# Records supplied:
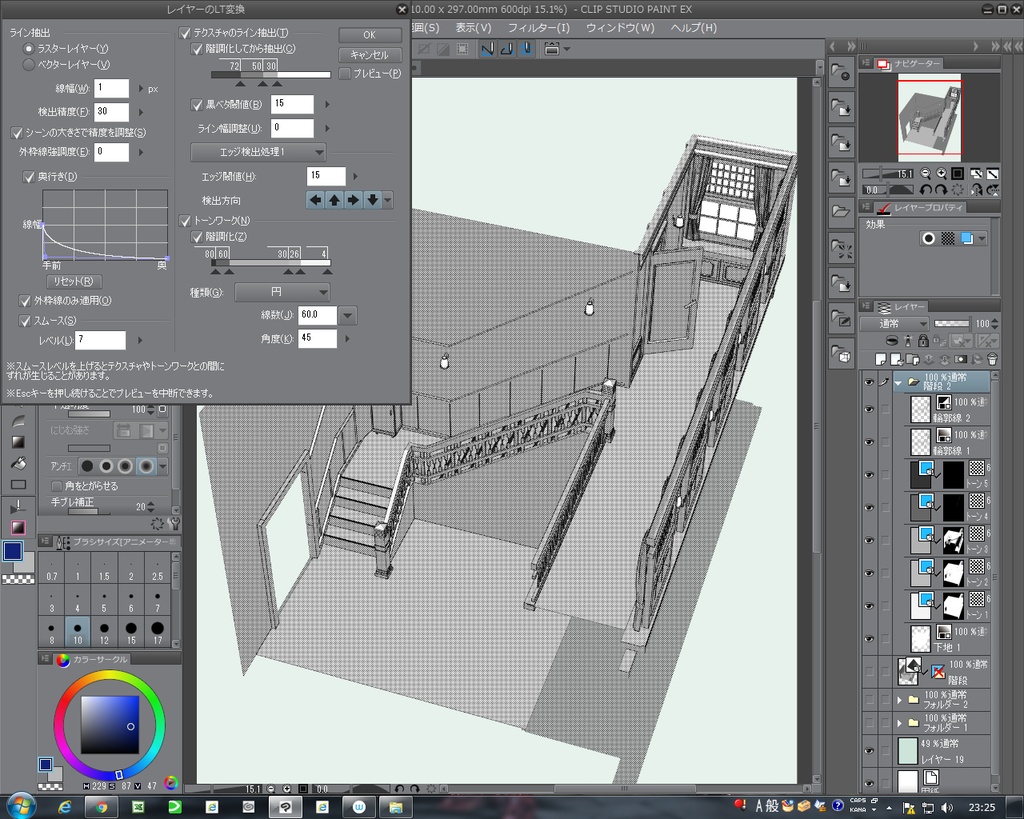The height and width of the screenshot is (819, 1024).
Task: Select the vector layer (ベクターレイヤー) radio button
Action: 28,64
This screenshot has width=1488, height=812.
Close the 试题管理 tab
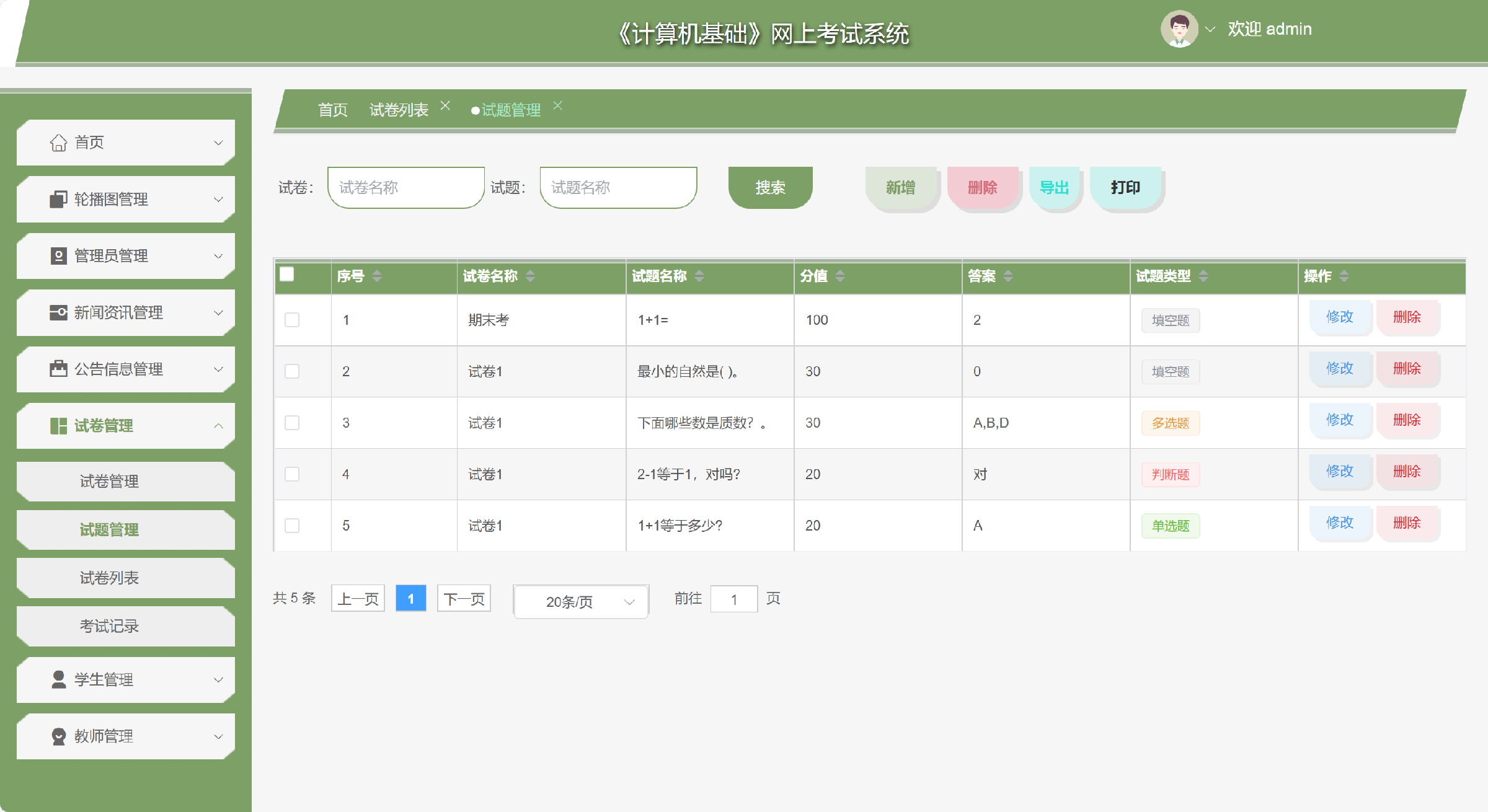pos(557,105)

# The problem:
Can you render all of the lines above as a JSON list of strings, with one string per line, no blank lines, and the pictures left out?

# Response to this exercise:
[
  "The height and width of the screenshot is (819, 1024).",
  "Task: Select the vector layer (ベクターレイヤー) radio button",
  "Action: 28,64",
  "This screenshot has width=1488, height=812.",
  "Close the 试题管理 tab",
  "pos(557,105)"
]